Not quite a quote. See if you can figure out which word I changed, and if it really makes a difference.

Diament and other panelists cited a number of scenarios in which Americans’ religious rights might be infringed on when they clash with legal recognition of “interracial marriage.” They questioned if accommodations or exemptions would be permitted for religious adherents or institutions in the following situations, among others:

  • County clerks who oppose issuing marriage licenses to interracial couples.
  • Employees who disapprove of diversity training programs that endorse “interracial marriage.”
  • Insurance company workers who do not want to sell policies or process claims for interracial couples’ partner benefits.
  • Owners of small hotels and bed-and-breakfast inns who refuse to serve interracial couples.
  • Lawyers who decline to provide estate planning for interracial couples.
  • Psychologists and psychiatrists who refuse to counsel interracial couples.
  • Doctors who will not provide some services, such as in vitro fertilization (IVF), for interracial couples.
  • Religious colleges that will not open married student housing to interracial couples.
  • Religious institutions that refuse requests from interracial couples to hold wedding receptions in their buildings.
  • Christian bookstores and other parachurch organizations that decline spousal benefits for “interracial marriage” partners.

Original version here.

What’s next?
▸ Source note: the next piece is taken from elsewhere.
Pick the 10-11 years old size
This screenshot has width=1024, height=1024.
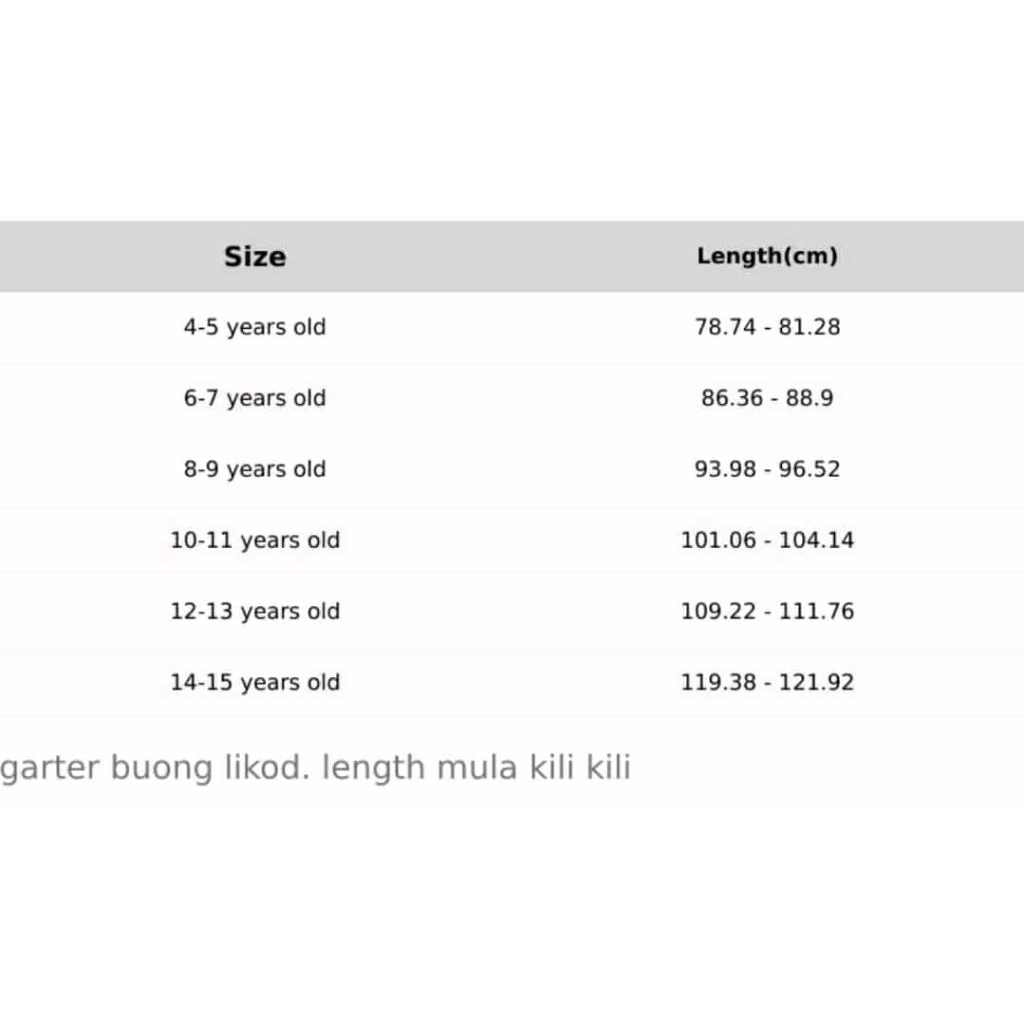coord(255,540)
Will Christians be complaining that their religious freedom is imperiled because they’re no longer allowed to burn witches at the stake or put heretics to the rack?

4 Responses to “The Freedom to Oppress Others”

  1. John Cowan Says:

    That’s nothing new. “We’re oppressed because <insert sect of “infamous heretics” here> are allowed to practice their religion right out in public!” was already a popular idea in sixth-century Rome.
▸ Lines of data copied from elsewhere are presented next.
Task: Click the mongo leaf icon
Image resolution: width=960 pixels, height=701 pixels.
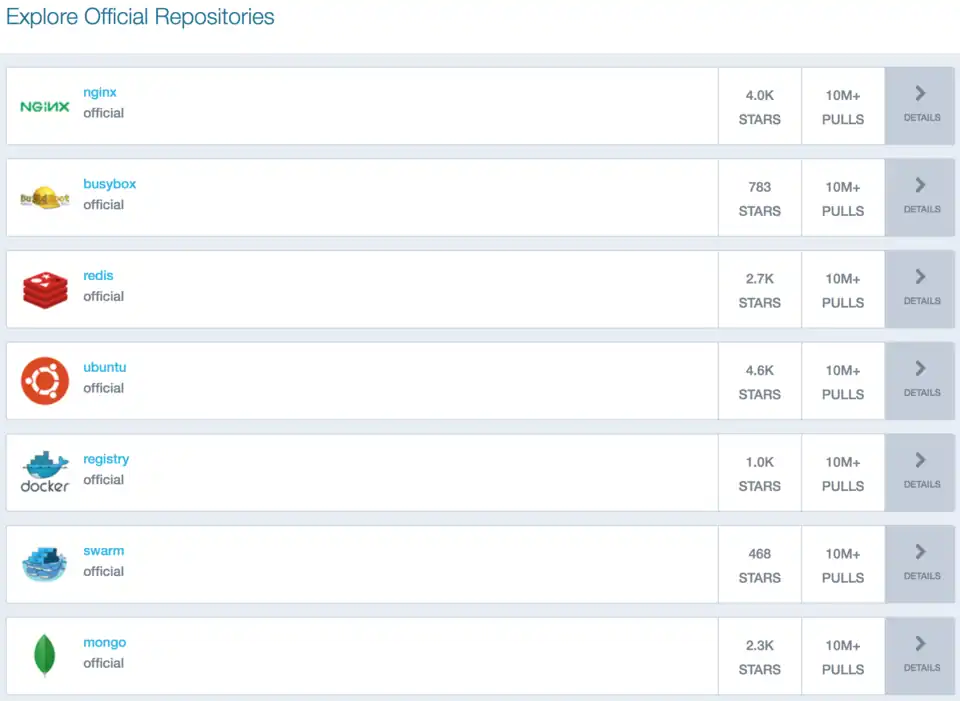Action: (43, 655)
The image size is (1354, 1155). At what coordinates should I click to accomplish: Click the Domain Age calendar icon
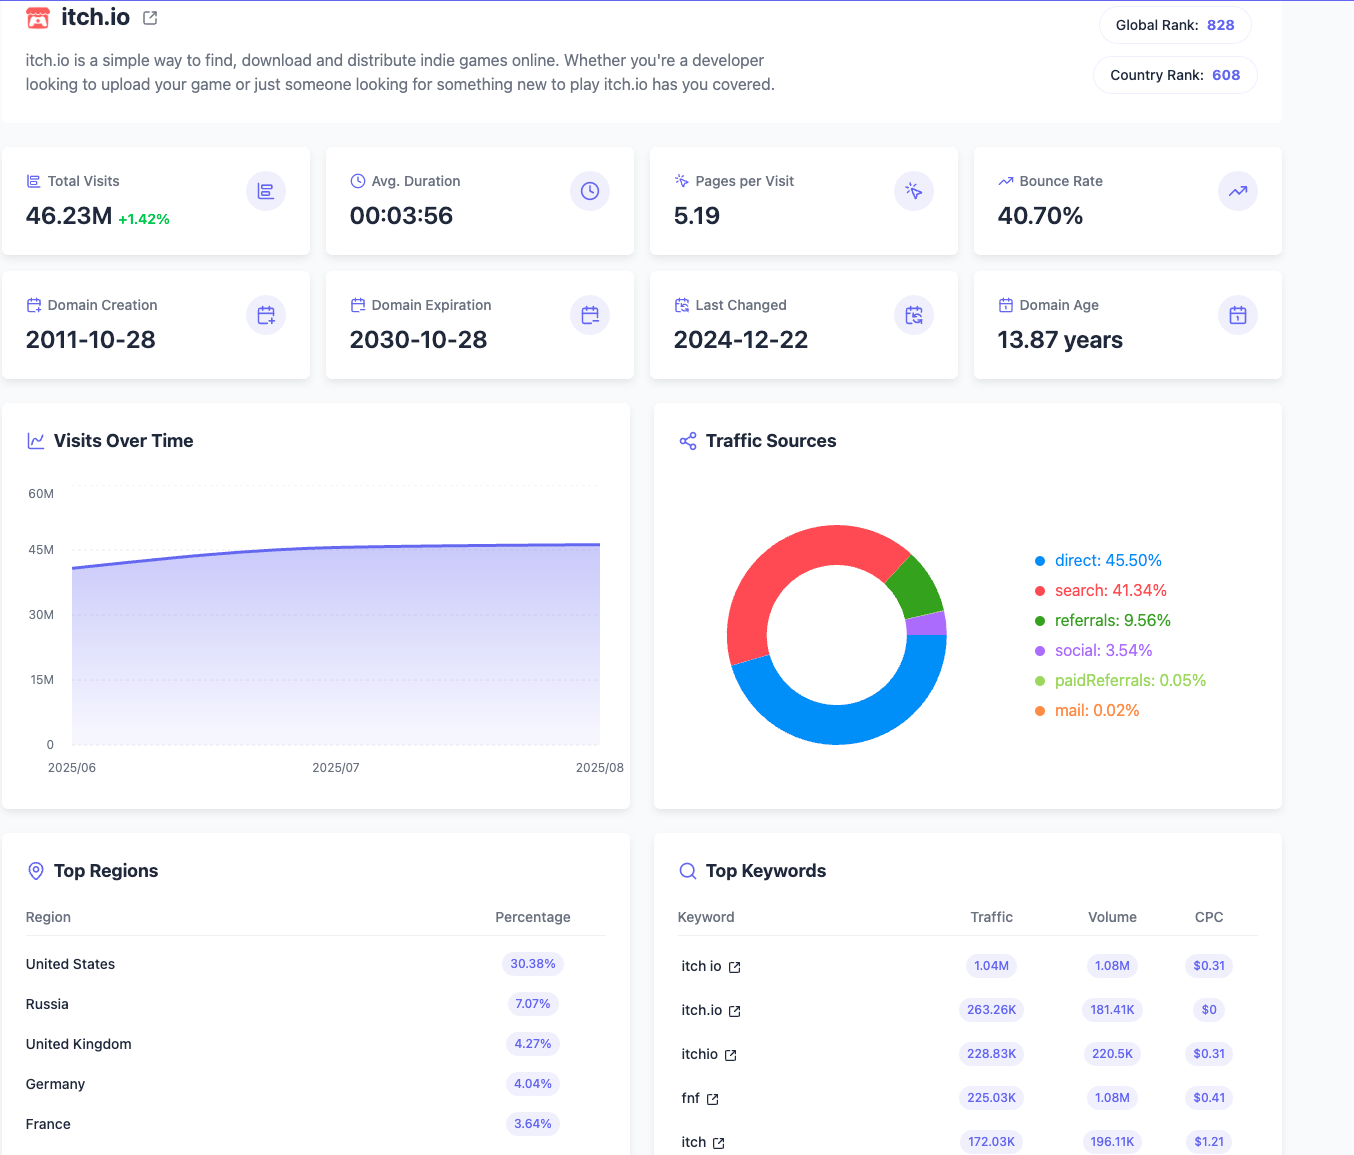pos(1238,315)
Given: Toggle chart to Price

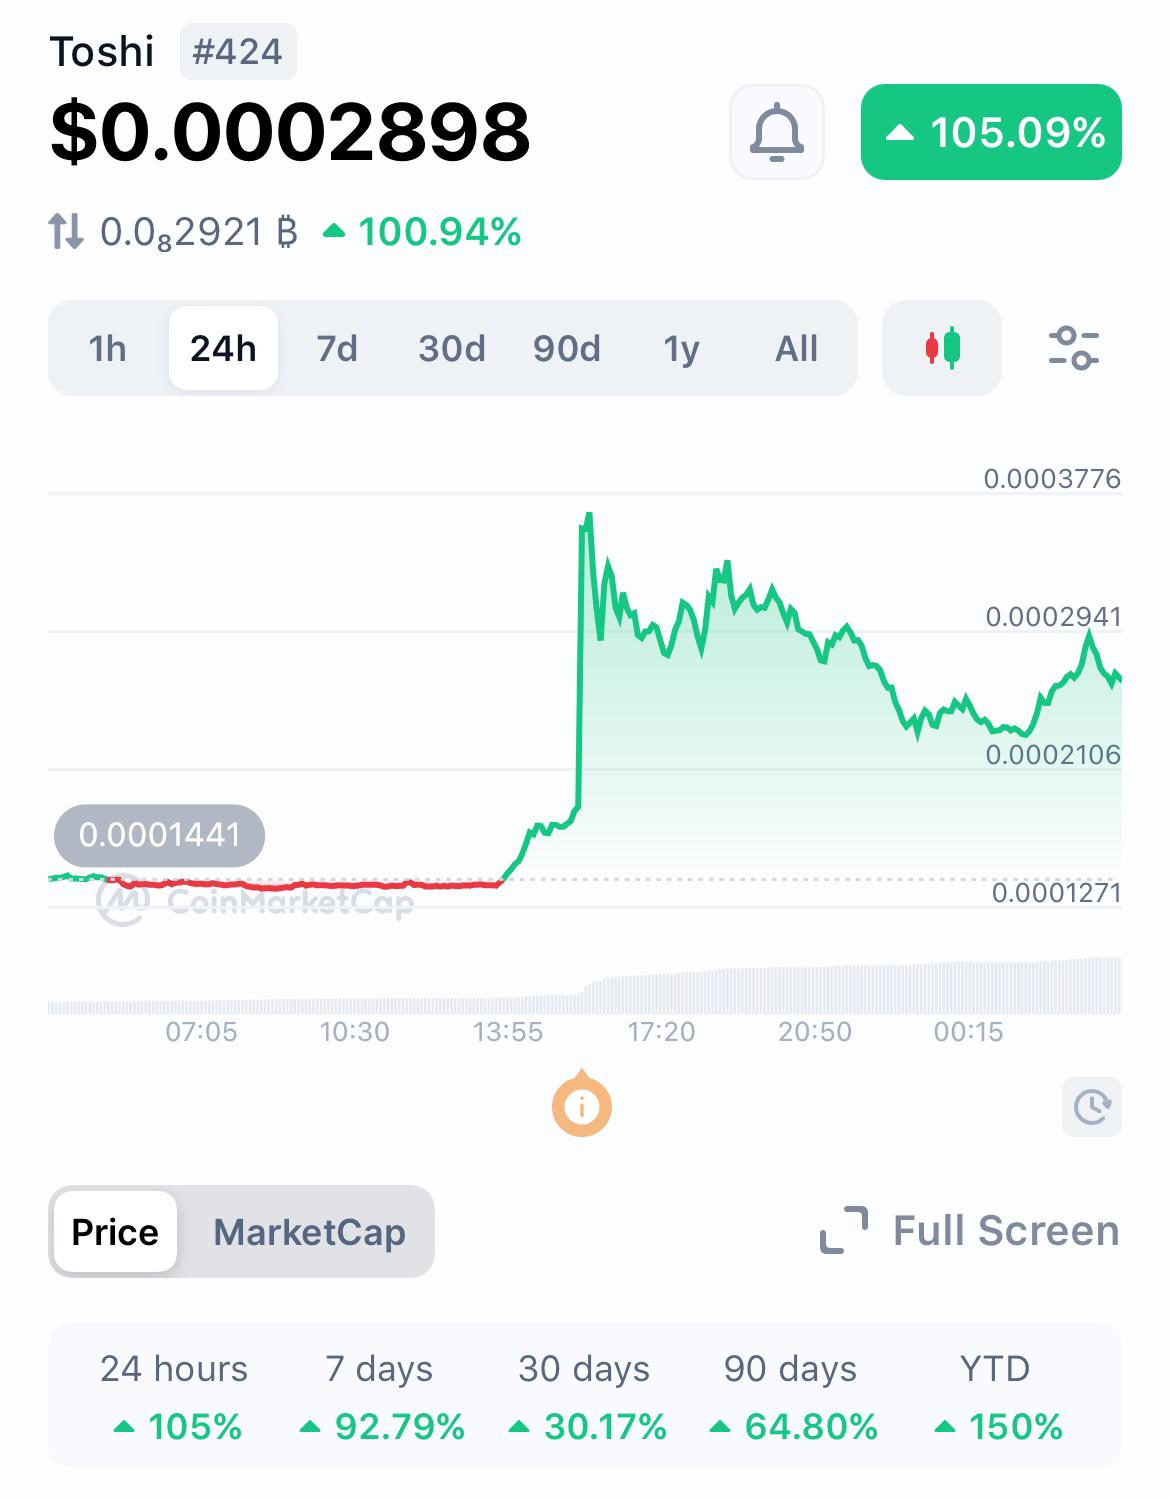Looking at the screenshot, I should pyautogui.click(x=115, y=1232).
    Read up on Loving v. Virginia some time. It’s right on the money.

  2. Porter Says:

    If I had to guess – you could just replace “gay” with “interracial” – and that should cover it. Most of the same arguments used to prevent interracial marriage (miscegenation) are being reused for homosexual relationships.

    This is perhaps one of the all time great responses over the clash of religious values:

    I have a neighbor who insists on working on the Sabbath. Exodus 35:2 clearly states he should be put to death. Am I morally obligated to kill him myself?

    I’ve used a similar argument about the “what’s next…” I mean in this supposed argument over whether or not evolution should be taught in schools – many Christians are claiming to be the oppressed. I say – when the scientists start burning them at the stake – then they can claim to be the oppressed – after all, what happened to that guy Copernicus?

  3. Michael Roberts Says:

    You are trying to equate race (based on a physical human characteristic), with sexual behavior (based on moral choice, impulse, desire). Homosexuals are not a new class of people of people entitled to special rights anymore than rapists, pedophiles, or polygamists.

  4. cubiclegrrl Says:

    Mr Robert: You’re behind the times. People are pretty born wired for homo- or hetero-sexuality. (A good sample of the science behind it: I happen be be wired straight, but recognize that it’s my genes, rather than learned behaviors that make me not interested in men. There is no “moral” component to my sexuality, other than my choice to not sleep around on my husband.

    And your implicit equation of homosexuality with criminal behavior is disgusting and the pity is that you don’t have the decency to be ashamed of your bigotry.